Волосы ее, увитые бумажными цветами, встали дыбом. В глазах был дикий животный ужас, щеки, белые от пережитого, дрябло подрагивали.
— Ольга Артуровна, тут, в шестой! — крикнула ей сестра из конца коридора. В котором уже собрались все выбежавшие из ординаторской и палат врачи, сестры, пациенты.
— Всех по палатам! — крикнула на бегу заведующая, путаясь в развевающихся полах халата, кинувшись к шестой палате.
В коридоре за ее спиной поднялась тихая, тщательно контролируемая суматоха. Врачи принялись, стараясь не сеять нерв, выпроваживать пациентов, расталкивая их по палатам и успокаивая. Стояла какофония голосов, вскриков, нервных окликов, уговоров вполголоса, увещеваний.
Завотделением вбежала в шестую.
Один только короткий взгляд бросила она на открывшуюся перед ней картину.
— О господи, — коротко сама себе выдохнула она, — сильно порезалась? Глубоко?
Две сестры уже суетились возле койки. Девица в белом костюме, выпачканном кровью, вяло отбивалась, жарко, прерывисто сопя и хрипя, но не произнося ни единого слова. Она выворачивалась из хватки сестер, которые тянули ее руки в разные стороны, пытаясь оторвать их от тела. Сестры пыхтели, напрягались, оскальзывались в успевшей накапать на пол крови, оставляя на линолеуме полосатые отпечатки форменной обуви.
— Ужас, ужас как порезалась, — тоненько причитала та, что помоложе.
— Да поцарапалась просто, — хрипло успокоила завотделением старшая. И тут же выругалась: — Вот зар-раза.

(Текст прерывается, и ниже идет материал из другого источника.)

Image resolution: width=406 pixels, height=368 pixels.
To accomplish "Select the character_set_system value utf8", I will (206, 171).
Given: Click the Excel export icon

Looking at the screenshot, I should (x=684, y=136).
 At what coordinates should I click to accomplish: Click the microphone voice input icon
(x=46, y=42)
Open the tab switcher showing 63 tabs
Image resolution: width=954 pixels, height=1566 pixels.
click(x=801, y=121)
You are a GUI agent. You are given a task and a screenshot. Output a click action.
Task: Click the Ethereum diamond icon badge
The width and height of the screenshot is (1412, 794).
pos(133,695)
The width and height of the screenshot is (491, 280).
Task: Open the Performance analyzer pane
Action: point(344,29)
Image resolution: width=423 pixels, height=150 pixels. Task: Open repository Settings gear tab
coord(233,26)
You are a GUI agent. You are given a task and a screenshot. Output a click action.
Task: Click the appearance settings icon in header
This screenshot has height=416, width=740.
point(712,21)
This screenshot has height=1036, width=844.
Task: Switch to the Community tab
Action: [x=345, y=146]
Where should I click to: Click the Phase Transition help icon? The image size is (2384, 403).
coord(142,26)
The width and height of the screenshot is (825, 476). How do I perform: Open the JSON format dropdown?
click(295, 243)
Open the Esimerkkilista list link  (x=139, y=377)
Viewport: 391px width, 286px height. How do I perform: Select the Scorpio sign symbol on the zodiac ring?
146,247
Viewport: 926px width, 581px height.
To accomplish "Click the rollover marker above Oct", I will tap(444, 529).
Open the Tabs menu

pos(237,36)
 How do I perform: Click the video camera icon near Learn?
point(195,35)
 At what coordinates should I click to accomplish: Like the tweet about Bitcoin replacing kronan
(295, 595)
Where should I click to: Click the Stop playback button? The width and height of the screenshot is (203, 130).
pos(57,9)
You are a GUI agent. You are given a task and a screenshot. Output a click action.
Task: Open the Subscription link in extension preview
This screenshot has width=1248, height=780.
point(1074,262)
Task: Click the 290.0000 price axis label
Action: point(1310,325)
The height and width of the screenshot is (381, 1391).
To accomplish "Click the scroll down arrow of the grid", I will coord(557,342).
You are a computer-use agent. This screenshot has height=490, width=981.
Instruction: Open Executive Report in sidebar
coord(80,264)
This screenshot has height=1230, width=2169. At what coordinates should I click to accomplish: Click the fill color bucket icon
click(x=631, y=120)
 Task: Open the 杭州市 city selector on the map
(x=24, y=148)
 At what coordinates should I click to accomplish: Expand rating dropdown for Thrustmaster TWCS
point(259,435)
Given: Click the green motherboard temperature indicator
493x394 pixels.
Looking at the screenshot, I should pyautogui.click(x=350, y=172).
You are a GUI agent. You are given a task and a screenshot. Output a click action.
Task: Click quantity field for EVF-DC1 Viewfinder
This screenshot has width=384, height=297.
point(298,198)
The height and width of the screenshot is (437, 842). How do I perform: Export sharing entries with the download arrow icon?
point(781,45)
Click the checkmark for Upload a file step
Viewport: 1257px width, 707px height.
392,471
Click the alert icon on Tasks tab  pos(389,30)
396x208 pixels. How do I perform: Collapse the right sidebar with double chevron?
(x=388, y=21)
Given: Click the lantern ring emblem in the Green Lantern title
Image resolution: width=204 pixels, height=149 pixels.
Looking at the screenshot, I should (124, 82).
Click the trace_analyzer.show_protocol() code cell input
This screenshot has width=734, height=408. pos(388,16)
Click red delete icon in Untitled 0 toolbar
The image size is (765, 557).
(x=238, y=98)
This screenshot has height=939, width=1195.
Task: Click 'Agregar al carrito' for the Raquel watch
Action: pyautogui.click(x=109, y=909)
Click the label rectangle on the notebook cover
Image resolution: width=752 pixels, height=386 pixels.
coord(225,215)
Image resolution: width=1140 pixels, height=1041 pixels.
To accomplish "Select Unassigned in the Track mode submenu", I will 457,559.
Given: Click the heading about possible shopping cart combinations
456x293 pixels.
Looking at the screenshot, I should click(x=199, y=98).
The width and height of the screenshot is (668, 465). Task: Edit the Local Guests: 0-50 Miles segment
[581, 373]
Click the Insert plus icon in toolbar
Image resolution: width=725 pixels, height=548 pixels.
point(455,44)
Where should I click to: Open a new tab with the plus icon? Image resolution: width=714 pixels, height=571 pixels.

Ольга Артуровна на границе сознания отметила про себя это нечаянное слово. Из коридора продолжали нестись вопли «фикуса»:
— А-а-а, а-а-а. А-а-а… помогите…
Хлопали двери, перекрикивались люди. Разносились вопросы, вопли, шум и скрип, плач.
И только Алиса Родзиевская оставалась отрешена и спокойна. Мирно сидя рядом с кровавой Мариной, она смотрела куда-то в пустоту, и уголки ее сухих бесцветных губ чуть подрагивали в светлой улыбке.
Завотделением резко махнула рукой маячившей за ее спиной сестре:
— Не стойте! — властно бросила она. — Работайте! Оберните в одеяло, ведите в процедурку! — молоденькая сестра поспешно, будто сбросив оцепенение, кинулась к кровати «фикуса». Одним движением сдернула с нее одеяло, подбежала, накинула его на плечи Черновой. Две сестры подняли уже переставшую сопротивляться, как-то вяло обмякшую девушку на ноги и повели к выходу. Практически понесли.
Ольга Артуровна, пропустив их, крикнула в коридор:
— Константин Сергеевич! — тот был ближе всех. — Ту пациентку, — указала она на «фикус», которого пыталась успокоить одна из ведущих врачей, — уведите в мой кабинет, чтобы ее не было в коридоре. Успокойте там! И звоните в центральное — пусть пришлют нам хирурга. Срочно!